▶ TO DO
1. Edit the report's passage that begins at the words "I have also" and stops after "a Chinese name.", replacing "American name" with "English name".
2. Please list the steps of the iterative work process that the report says architecture school teaches.

▶ SELECTED EXTRACT
Sunday, February 27, 2011

Report #18



Hong Liang came to work for OPEN shortly after Stardy was fired. Both interns have made appearances in Reports from Beijing; most recently Hong Liang was a guinea pig for my first podcast interview. Unlike Stardy, whose charm and confidence made for fast friends, Hong Liang was slow to emerge from his shell. At first he was quiet, very serious, and I only knew him as the guy that picked out all the peanuts from the salad at our evening dinners. His English wasn’t very good, actually the worst in the office. During his first three weeks he was hunkered down over a model with the overbearing supervision of Li Hu. He was modeling Li Hu’s personal house that had already been built. This was just fluff to have in the office, an object to photograph for the website, and therefore had to be perfect. And three weeks later it was. Hong Liang was then freed up and ready to be put on another project; that’s when I got him.

We had a weird project come into the office for a large development in Ordos, Mongolia called 20+10, code named for twenty architects to build twenty buildings in 2010. They had an impressive line up of a well know architects. OPEN was asked to participate later, which is like being the unpopular kid that gets invited to the party to fill in space. We were given a tortured site, severely eroded from years of rain and hastily routed drainage from the adjacent highway. Li Hu saw this and was enamored by the “nature”. It was a gorge to be sure, and he wanted to preserve it. This wasn’t a real project for us, no money in it up front. The developer was the Ordos government itself, and they wanted to create enough hype to attract private investors. So this thing was kind of joke, which is how I got put in charge.

In architecture school you’re taught to work iteratively. You make a sketch, build a model, sketch the model, draw in the computer, make a diagram, and on and on. It’s like the way a cow chews cud. The process is supposed to refine the design. In my situation, Li Hu delivers a vague sketch and we start chewing cud. The first few days were a little bumpy. I didn’t really know how to deal with Hong Liang.

We quickly moved into the model making stage, which was like a vacation in the office, and easily my most enjoyable time thus far. It was one of those rare moments when you think wow I’m actually getting paid for this (albeit not very much). Hong Liang and I cranked out model after model. It was easy to communicate with him over such basic tasks like ‘make this drawing into a model’ as opposed to trying to simplify the instructions to make a collage in the computer that has the look and feel of ‘nature’…

After awhile Hong Liang came out of his shell and his funny sense of humor emerged out of a very limited vocabulary. It was fun working with him, and I was sad to him return to school just before the Chinese New Year. He had made a lot of friends in the office, and before he left we urged him to make a facebook account so we could stay in touch. And that’s when he asked me to name him.

Hong Liang wanted an American name for his facebook account. I tried to persuade him to keep his Chinese name.

“Hong Liang, you don’t want an American name. Your name is good. It sounds weird when I meet a Chinese person and they say, ‘hellro, I’m Paul’. It seems fake.”

He wasn’t convinced.

I have also gone through the naming process, but stood my ground and held onto my American name, which sounds like ‘Marc-uhh’ in Chinese. Ying was the biggest proponent in the campaign to give me a Chinese name.

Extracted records
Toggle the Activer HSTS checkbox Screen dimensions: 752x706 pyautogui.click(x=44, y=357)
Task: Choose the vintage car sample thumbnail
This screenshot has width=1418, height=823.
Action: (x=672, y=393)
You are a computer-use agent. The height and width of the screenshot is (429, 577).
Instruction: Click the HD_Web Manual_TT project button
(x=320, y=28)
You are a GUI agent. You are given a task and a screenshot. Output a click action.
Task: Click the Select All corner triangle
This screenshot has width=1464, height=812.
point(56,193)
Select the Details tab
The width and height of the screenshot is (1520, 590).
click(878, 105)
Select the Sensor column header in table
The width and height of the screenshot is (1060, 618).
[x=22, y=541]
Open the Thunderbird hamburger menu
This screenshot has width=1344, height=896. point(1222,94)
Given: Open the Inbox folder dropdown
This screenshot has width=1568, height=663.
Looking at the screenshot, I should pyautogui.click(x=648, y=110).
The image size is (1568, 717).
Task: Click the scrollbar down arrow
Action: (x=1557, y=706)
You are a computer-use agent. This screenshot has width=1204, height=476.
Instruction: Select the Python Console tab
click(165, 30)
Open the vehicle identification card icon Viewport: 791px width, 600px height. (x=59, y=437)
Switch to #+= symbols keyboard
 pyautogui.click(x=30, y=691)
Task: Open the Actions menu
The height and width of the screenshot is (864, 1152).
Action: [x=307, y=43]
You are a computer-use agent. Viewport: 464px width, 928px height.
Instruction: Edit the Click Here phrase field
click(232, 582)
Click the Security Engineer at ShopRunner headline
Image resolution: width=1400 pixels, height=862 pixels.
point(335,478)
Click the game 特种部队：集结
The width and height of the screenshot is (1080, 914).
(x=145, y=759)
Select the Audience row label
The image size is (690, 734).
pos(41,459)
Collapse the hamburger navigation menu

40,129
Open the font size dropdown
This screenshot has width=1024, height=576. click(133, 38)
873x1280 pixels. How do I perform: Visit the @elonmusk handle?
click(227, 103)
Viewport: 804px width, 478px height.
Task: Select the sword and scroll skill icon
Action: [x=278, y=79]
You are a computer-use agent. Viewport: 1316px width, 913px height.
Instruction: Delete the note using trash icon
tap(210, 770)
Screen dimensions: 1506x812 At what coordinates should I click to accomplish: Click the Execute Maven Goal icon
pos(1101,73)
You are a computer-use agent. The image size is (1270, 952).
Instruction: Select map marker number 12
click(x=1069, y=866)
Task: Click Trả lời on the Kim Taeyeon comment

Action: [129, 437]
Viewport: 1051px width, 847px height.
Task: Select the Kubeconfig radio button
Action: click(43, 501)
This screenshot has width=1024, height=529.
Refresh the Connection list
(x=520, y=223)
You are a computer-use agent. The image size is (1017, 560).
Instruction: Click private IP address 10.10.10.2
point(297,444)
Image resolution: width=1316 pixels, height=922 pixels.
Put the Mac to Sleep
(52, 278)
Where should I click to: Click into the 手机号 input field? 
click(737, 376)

▶ SET OF ANSWERS
1.
I have also gone through the naming process, but stood my ground and held onto my English name, which sounds like ‘Marc-uhh’ in Chinese. Ying was the biggest proponent in the campaign to give me a Chinese name.

2.
- Make a sketch
- Build a model
- Sketch the model
- Draw in the computer
- Make a diagram